Strong women.
Our life in a car.
Taz 6.5 years, Sam 19, Michelle (never mention a ladies age) and I (2 years older than Michelle). 4 maxed up suitcases and hand luggage. Behind us, an empty house, an echo of parties and laughter, arguments and screaming. We’ve watched 7 series of ‘Strictly Come Dancing’, all of ’24’ and ‘The West Wing’. Eaten over 100 hundred take aways, recycled a thousand bottles of alcohol both in the green bin and the big white telephone. Watched England fail to win the World Cup with footballing friends 4 times: our so called golden generation. Made friends and lost them, grown deeper roots with those most like us. We had the very best times and the very worst. We took telephone calls telling us of family members that have passed, spoken long distance to parents you’d sooner hug. We have done it all. And now? How do we feel?
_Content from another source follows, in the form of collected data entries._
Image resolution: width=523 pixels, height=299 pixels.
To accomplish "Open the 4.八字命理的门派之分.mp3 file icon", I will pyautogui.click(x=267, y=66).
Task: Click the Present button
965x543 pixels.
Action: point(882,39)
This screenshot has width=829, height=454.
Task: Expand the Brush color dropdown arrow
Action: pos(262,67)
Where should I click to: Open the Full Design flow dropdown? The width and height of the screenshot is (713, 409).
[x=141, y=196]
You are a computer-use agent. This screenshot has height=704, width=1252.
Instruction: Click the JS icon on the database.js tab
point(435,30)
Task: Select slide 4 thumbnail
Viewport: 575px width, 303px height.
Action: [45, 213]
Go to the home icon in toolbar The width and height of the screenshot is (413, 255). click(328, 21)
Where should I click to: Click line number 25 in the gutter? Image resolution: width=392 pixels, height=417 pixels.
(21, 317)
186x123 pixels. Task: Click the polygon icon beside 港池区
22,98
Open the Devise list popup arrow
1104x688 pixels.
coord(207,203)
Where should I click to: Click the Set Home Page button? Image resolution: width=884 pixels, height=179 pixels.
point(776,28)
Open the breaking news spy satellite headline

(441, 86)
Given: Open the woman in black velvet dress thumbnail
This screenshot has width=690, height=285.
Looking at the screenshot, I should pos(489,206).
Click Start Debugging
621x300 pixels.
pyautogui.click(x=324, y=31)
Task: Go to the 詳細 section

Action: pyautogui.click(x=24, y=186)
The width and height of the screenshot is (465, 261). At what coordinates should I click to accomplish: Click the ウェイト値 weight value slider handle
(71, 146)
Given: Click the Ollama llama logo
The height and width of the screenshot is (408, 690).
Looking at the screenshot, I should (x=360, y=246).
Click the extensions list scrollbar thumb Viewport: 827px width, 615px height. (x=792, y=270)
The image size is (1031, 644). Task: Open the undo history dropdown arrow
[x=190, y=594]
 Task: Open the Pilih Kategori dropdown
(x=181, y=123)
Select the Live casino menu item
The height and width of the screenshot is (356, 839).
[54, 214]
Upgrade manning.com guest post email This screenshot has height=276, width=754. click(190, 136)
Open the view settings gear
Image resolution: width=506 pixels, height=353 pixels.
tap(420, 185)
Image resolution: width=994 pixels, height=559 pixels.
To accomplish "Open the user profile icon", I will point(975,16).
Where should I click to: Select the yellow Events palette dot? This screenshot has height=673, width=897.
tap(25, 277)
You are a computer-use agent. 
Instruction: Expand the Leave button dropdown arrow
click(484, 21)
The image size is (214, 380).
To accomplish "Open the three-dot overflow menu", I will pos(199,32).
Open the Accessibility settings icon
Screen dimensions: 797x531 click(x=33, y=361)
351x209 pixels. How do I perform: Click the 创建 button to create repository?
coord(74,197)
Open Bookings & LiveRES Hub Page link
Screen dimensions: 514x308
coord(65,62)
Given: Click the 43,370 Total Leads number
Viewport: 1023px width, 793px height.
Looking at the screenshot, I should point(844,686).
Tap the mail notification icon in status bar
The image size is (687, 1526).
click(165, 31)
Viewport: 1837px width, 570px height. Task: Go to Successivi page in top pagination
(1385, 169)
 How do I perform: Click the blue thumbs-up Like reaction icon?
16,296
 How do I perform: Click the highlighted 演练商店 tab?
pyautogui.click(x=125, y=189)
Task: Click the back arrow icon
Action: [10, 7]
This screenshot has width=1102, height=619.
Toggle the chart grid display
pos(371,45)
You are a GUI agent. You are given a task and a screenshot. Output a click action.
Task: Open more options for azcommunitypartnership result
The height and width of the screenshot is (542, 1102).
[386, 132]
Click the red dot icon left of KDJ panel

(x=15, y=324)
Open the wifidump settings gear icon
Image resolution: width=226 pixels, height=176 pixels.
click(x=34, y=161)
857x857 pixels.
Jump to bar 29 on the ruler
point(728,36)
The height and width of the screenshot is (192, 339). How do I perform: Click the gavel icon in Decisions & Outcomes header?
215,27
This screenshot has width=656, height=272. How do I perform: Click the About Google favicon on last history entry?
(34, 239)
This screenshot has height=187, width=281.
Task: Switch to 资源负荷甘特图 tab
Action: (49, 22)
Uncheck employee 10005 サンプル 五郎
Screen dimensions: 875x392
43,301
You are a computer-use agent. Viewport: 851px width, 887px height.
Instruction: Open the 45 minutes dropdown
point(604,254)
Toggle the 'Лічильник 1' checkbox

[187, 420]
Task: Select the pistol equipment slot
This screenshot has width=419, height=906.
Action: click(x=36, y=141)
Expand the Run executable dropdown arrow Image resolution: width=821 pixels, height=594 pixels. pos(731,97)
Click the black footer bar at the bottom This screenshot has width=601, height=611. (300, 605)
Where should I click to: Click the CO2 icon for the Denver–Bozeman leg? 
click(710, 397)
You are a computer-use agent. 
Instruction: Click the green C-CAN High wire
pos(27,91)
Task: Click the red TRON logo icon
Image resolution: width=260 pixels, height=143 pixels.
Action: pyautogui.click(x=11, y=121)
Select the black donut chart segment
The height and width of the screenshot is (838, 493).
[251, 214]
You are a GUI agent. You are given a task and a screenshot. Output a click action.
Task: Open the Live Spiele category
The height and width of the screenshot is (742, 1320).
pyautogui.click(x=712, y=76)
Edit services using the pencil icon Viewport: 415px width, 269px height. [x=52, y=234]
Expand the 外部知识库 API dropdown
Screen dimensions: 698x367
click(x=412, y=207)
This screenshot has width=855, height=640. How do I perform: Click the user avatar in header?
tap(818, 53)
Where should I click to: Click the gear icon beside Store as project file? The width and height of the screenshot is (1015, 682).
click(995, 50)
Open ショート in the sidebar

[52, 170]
For the last few weeks, the relentless organising has taken its toll. The cash has dribbled away like a leak we can never fix, this is a whole new experience. All my work friends wanted to know if I felt better after resigning. I did and I didn’t. The last year at work was the best and the worst. A team mostly united, set sail on the good ship ‘determined’ over rough seas trying to change attitudes and drive improvement but I’ve got to mention one extraordinary person who not only was a joy to work with but a great source of unknown strength. I’ll explain. Working closely with anyone can be full of banana skins. It’s easy to say the wrong thing and an atmosphere can form that is impossible to retrieve, so you find yourself over compensating making the false divide even more flimsy, but I didn’t have any of that. Not a single cross word. How can that be? It’s simple. Understand the person, compromise, listen and talk through what you feel most passionately about, laugh, vent and cover for each other. This wasn’t a manager and a member of staff, it was a growing friendship that was halved by my selfish desire to stop poisoning my system. Maybe I thought I was coping with all the daily nonsense but I was just feeding a corrupt file. When she discovered the truth, she treated me the same way but began to shoulder a little more. Jedi mind tricks were cast over many visitors and where my resolve was loosening she tightened the knots and laughed heartily through it all, I cannot tell you what a quality this is: Happy Christmas, Mrs Steph Gill. I’ve only ever seen it in one other person. The most amazing women I’ve ever known: Michelle.
The seed of our journey (no, not the journey that celebs go on for a few weeks on ‘I’m a celeb’ or ‘Strictly’) started in February 2014 when she resigned her job. She strode into her bosses office and outlined our plans ( I only told one person at work). When all plans were iced in May after news of yet another operation for me, she once again dug in and battled on. She became both ships, steered us through quite a few storms and tonight, yes tonight as the rain washes us up to Birmingham, I find myself in awe at what she has achieved. At my lowest, she placed her hand on my forehead and told me not to worry. As I recovered, she used the inflation to assist the realisation of a dream. We have a dog called Tazmania but the real whirlwind in our lives sleeps beside me every night.
I say one thing to you all, shipmates. Control is an illusion. Find yourself a good strong boat with a decisive captain and take a sail into the horizon. If you’re lucky to get a good crew, never forget them and hope that you get a chance to journey with them again one day.